FRB(米国連邦準備制度理事会)の動向を中心に米国経済をウォッチし続けるみずほ総合研究所の小野亮主席エコノミスト。今後の経済動向には大きく二つの道筋が考えられるという。
みずほ総合研究所主席エコノミスト 小野 亮
大統領選挙の結果が出た翌日以降、世界的な株式の上昇相場になったが、カギとなったのはトランプ氏の勝利宣言だ。物腰が穏やかで融和的な内容だったため安心感が広がった。これで市場が、トランプ氏の政策のいいところを見ようという流れになった。
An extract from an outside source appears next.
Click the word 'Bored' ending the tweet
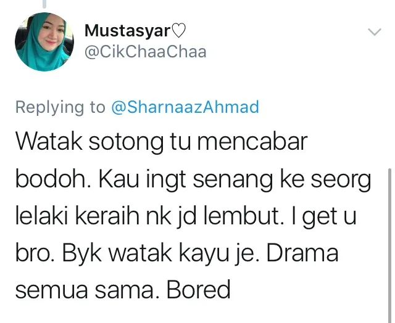The width and height of the screenshot is (395, 323). click(199, 290)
具体的には大型減税、国防費とインフラ投資の増大で景気が押し上げられるという期待感がある。楽観主義に立つと、来年の議会は共和党の過半数支配でスムーズに進み、夏には2018年度予算が決まる。来年10〜12月には国防費がドンと増え、18年1月以降は減税も始まる。減税はブッシュ(子)政権時代のように遡及措置によって、来年夏から小切手で還付することもありうる。
減税と歳出規模だけで米国のGDP(国内総生産)を瞬間風速で約2%押し上げる。19年度も1%程度押し上げそうだ。
賃金上昇やドル高が進むが2年後にはガス欠状態に
オバマ政権から完全雇用という遺産を受け継いでいることも無視できない。これで景気対策が打たれれば雇用が一段と引き締まって賃金は上がり、トランプ氏の支持層である「忘れられた人たち」の所得も増えるだろう。
とすれば、あえて貿易の保護主義政策を打つ必要はないかもしれないと楽観論者は見ている。賃金上昇によるインフレを減殺するドル高をトランプ氏が容認すれば、長期金利は上がり、ドル高が進むだろう。1980年代のレーガノミクスを想起させる。